Good! My new query looked like this:

# First-Level Query (same as before)
subquery = BookToAuthor.select(
    BookToAuthor.book_id,
    fn.ARRAY_AGG(Book.author_id.distinct()).alias('author_ids')).group_by(Book.book_id)

# Second-Level Query
results = BookToAuthor.select(
    BookToAuthor.book_id).join(
    subquery, on=(subquery.book_id == BookToAuthor.book_id)).where(
    # Only this line changed:
    array_equals(subquery.c.author_ids, certain_authors))

I happily ran the query and… meh. An error again:

ProgrammingError: operator does not exist: integer[] @> record
LINE 1: ...= "t1"."book_id") WHERE ("t2"."author_ids" @> (1, 2))
                                                             ^
HINT:  No operator matches the given name and argument types. You might need to add explicit type casts

Look at the query though - the operator changed! Peewee was now building my query with the array-contains operator @>, which was a huge step in the process of solving this issue.

However, as the error indicated - something remained incorrect with the arguments’ types. Since the author_ids operand was seen as an integer array (see the first line in the error message), it must have been the right-hand side operand - the list literal - that was incorrectly parsed.

One Last Trick

Looking at the examples in PostgreSQL documentation, I saw that array operations were done with explicit type declaration - arrays are preceded with the keyword ARRAY.

Completely impatient but with a strong feeling of almost-victory, I replaced the python variable with a pure SQL expression:

# Only the relevant line-of-code from before...
array_equals(subquery.c.author_ids, SQL('ARRAY{}'.format(certain_authors)))

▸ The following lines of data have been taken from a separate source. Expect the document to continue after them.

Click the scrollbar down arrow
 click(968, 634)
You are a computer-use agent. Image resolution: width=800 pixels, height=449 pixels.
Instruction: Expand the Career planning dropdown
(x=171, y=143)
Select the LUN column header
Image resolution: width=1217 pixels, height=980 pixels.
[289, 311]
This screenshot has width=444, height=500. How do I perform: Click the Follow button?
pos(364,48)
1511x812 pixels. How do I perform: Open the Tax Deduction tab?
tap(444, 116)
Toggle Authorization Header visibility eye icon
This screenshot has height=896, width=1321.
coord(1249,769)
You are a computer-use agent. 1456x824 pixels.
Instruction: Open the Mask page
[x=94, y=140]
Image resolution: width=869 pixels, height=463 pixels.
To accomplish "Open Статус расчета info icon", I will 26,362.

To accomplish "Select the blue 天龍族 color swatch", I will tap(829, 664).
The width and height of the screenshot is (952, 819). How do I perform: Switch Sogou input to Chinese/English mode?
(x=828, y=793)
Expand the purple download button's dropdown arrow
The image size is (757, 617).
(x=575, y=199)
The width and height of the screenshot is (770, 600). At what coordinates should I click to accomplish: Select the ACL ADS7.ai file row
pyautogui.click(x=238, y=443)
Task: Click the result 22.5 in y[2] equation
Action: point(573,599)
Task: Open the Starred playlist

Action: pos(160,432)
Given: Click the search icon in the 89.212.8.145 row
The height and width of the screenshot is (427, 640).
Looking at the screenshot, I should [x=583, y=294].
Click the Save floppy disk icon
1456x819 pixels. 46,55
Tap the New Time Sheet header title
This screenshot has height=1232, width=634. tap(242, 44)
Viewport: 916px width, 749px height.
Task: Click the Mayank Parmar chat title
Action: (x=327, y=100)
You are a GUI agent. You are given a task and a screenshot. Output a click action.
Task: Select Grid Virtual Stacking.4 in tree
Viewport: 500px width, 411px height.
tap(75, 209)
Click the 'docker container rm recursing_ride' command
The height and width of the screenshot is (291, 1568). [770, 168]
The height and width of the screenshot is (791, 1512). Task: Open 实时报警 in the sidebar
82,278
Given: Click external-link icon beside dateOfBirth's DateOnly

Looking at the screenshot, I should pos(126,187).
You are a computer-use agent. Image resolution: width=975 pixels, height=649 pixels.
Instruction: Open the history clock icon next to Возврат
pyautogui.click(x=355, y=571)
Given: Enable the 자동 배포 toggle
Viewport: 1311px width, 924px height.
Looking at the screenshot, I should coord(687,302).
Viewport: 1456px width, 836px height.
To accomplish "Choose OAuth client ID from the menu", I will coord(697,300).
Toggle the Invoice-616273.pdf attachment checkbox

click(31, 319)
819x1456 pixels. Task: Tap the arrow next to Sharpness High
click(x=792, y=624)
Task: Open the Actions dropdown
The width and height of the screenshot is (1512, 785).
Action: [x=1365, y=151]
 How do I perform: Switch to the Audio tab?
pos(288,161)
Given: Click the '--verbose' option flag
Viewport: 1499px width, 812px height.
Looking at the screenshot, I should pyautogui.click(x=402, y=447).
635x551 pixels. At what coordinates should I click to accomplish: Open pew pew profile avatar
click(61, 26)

This was a hacky solution, but it produced my oh-so-desired SQL query:

SELECT t1.book_id 
FROM BookToAuthor AS t1 
INNER JOIN (SELECT t1.book_id, 
                   ARRAY_AGG(DISTINCT t1.author_id) AS author_ids 
                   FROM BookToAuthor AS t1 
                   GROUP BY t1.book_id) AS t2 
      ON (t2.book_id = t1.book_id)
WHERE (t2.author_ids @> ARRAY[6, 9])'

My almost-victory was now victory.

Lessons Learned

This extremely-specific scenario had important takeaways for me to recall in the future:

  1. Don’t be afraid to debug library code. We often use it as a black box, but in cases like mine it was important to dig in and confirm where the problem lay.
  2. The idea of using Expressions was my colleague’s - Tal Shahnovsky. When things don’t work, I personally tend to go to the place of frustration and think “Nothing will ever solve this”. Someone else’s clear mind may bring some good ideas into the process, give them a chance.
  3. A better knowledge of Peewee would have helped me in coming up with Expression as a solution. If you’re working with a certain library and having trouble - invest some time in getting to know the module and its capabilities better. This may pay off.

If any of you readers has an idea of solving this problem better, more elegantly or just differently, I’ll be pleased to hear from you. Do not hesitate to contact.



1You may think to yourself: “Why not just execute a raw SQL query?”. mat Peewee indeed has this functionality - build a query using a string and execute it with execute_sql. However, the resulting rows are returned as tuples and not as objects, which would make my code ugly AF. But this was what I intended to do as a last resort.